───── Study material ─────

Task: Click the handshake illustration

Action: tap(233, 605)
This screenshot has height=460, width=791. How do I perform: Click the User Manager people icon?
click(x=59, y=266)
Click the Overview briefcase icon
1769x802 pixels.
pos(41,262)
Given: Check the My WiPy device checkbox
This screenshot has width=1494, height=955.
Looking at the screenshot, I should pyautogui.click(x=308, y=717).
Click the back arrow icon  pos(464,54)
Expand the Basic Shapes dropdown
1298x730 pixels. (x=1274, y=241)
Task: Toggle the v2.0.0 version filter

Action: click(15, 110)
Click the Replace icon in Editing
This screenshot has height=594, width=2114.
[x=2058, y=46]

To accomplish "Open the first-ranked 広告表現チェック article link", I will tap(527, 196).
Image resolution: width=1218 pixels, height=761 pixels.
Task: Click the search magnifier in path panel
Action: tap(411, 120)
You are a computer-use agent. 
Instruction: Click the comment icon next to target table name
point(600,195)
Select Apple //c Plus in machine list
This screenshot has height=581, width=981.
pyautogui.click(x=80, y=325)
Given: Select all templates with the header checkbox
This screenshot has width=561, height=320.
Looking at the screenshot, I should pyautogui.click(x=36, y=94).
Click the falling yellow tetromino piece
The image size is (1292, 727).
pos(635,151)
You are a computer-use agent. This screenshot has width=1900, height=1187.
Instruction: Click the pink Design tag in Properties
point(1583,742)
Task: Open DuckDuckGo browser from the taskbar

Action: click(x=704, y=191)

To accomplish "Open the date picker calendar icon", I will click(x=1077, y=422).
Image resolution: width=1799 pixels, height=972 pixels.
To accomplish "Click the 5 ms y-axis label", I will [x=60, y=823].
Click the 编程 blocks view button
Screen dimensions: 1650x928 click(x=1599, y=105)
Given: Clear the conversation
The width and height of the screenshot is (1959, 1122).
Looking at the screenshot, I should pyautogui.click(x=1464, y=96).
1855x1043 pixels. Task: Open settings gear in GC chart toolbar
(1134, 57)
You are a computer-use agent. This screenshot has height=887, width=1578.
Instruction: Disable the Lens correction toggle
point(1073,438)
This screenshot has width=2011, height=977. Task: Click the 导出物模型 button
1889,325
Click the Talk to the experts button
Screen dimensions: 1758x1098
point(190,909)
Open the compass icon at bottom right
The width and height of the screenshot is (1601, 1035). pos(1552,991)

─────

Instructions to follow —
Look through the entries. Copy out each line with "Select" in it.

Result of this exercise —
Select Apple //c Plus in machine list
Given: Select all templates with the header checkbox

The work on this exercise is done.